Aya, un symbole de lutte malgré elle ?

Son ascension d’essence symbolique propose d’autres paradigmes à une communauté noire en mal de représentation. Il s’agit d’ailleurs d’une position qu’elle a toujours refusé d’endosser, rappelle Binetou Sylla, également co-autrice de Le Dérangeur, petit lexique en voie de décolonisation. En voulant la défendre des attaques racistes et sexistes, on rentre dans un cercle vicieux. On l’assigne toujours et encore, en ne faisant d’elle qu’un symbole des femmes noires. Elle est victime du symbolisme qu’on veut lui faire porter. Dans l’histoire de la musique, malheureusement, les artistes qu’on assigne à des choses comme ça finissent mal, en général. On leur enlève leur rôle d’artiste pour les assigner à un rôle de symbole, alors qu’eux, ils ont juste envie de faire de la musique. Aucun artiste ne le vit bien, même ceux qui y arrivent, ou alors il faut qu’ils le fassent très bien. Beyoncé par exemple, c’est intéressant. Elle a attendu pratiquement quinze ans avant de s’ériger comme symbole. Il y a eu toute une maturation artistique, et aussi humaine.” Mais le symbolisme n’est-il pas le propre de la pop ?

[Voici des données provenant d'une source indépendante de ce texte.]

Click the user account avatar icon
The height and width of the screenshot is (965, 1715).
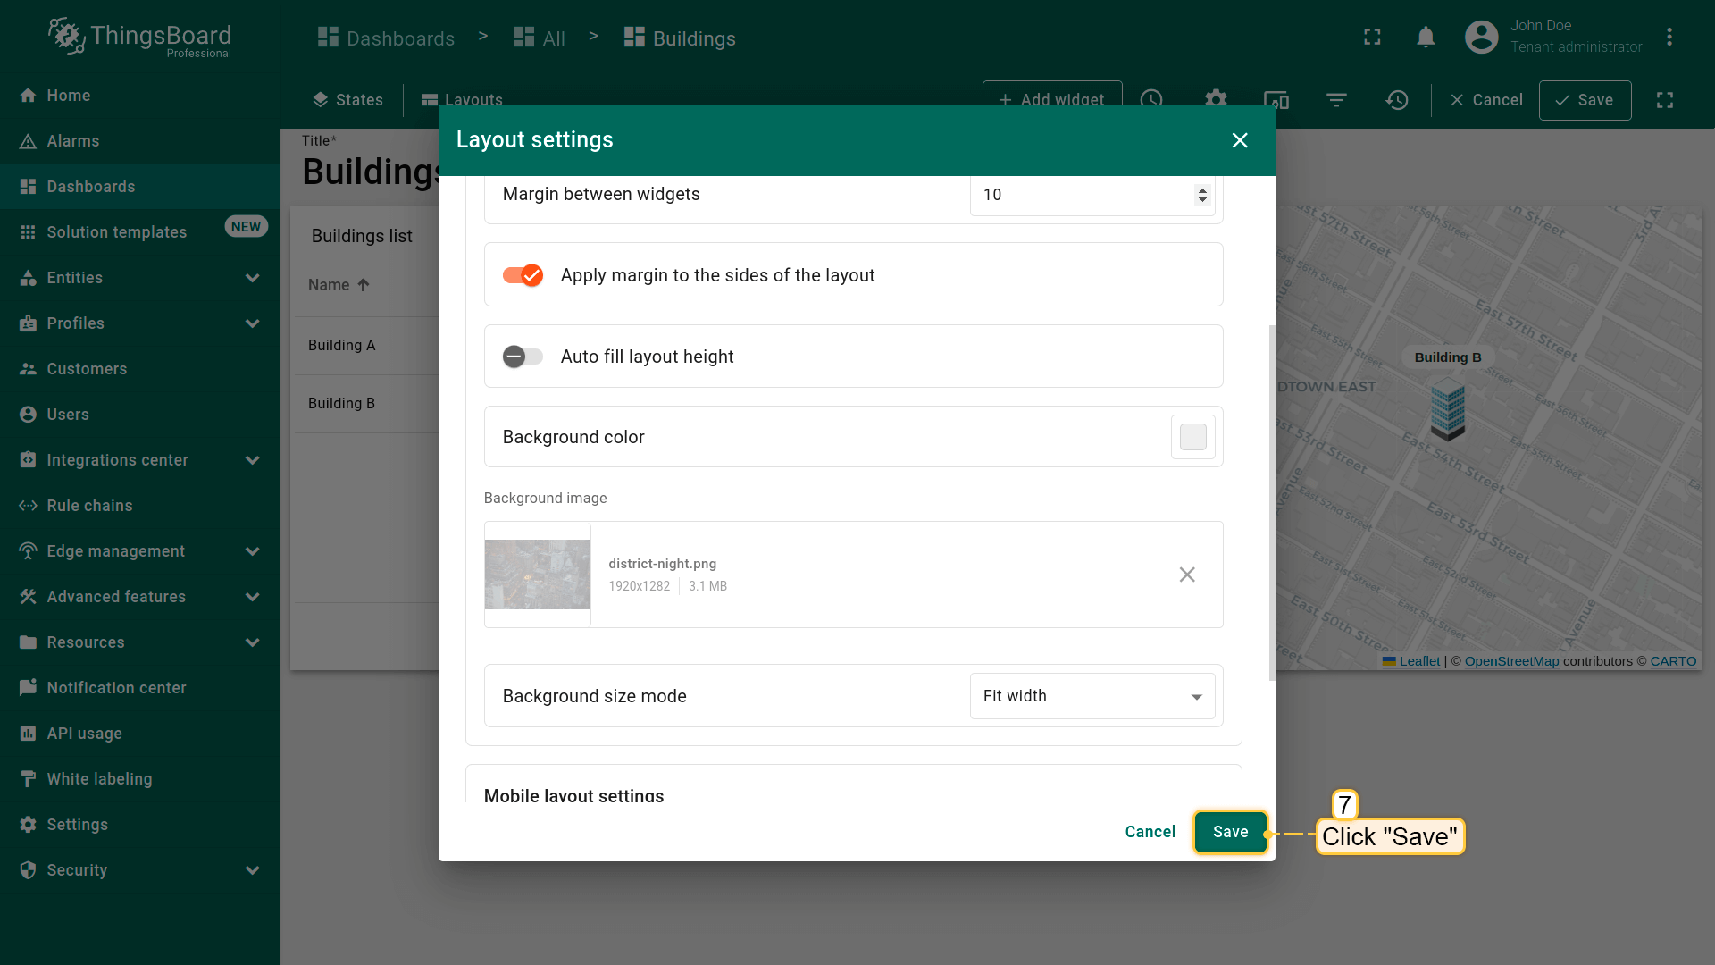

Si sa musique s’invite régulièrement chez les bobos, le succès d’Aya Nakamura s’inscrit aussi dans une ère de grand combat, contre le patriarcat, les violences policières, les violences faites aux femmes, et en dit long à la France sur ses influences faites de rencontres culturelles imposées par la colonisation et favorisées par la globalisation. La chanteuse est l’allégorie de cette phrase de Frantz Fanon, écrivain et figure de l’anticolonialisme, qui dit : « Accommodez-vous de moi. Je ne m’accommode pas de vous ». A défaut de grandes analyses sur sa présence à cet instant précis de l’Histoire, ses paroles revanchardes, son franc-parler légèrement agacé et ses regards en coin signifient son refus clair de faire un effort, comme un doigt d’honneur levé à l’adresse de ceux qui peinent à respecter sa musique pour ce qu’elle est vraiment.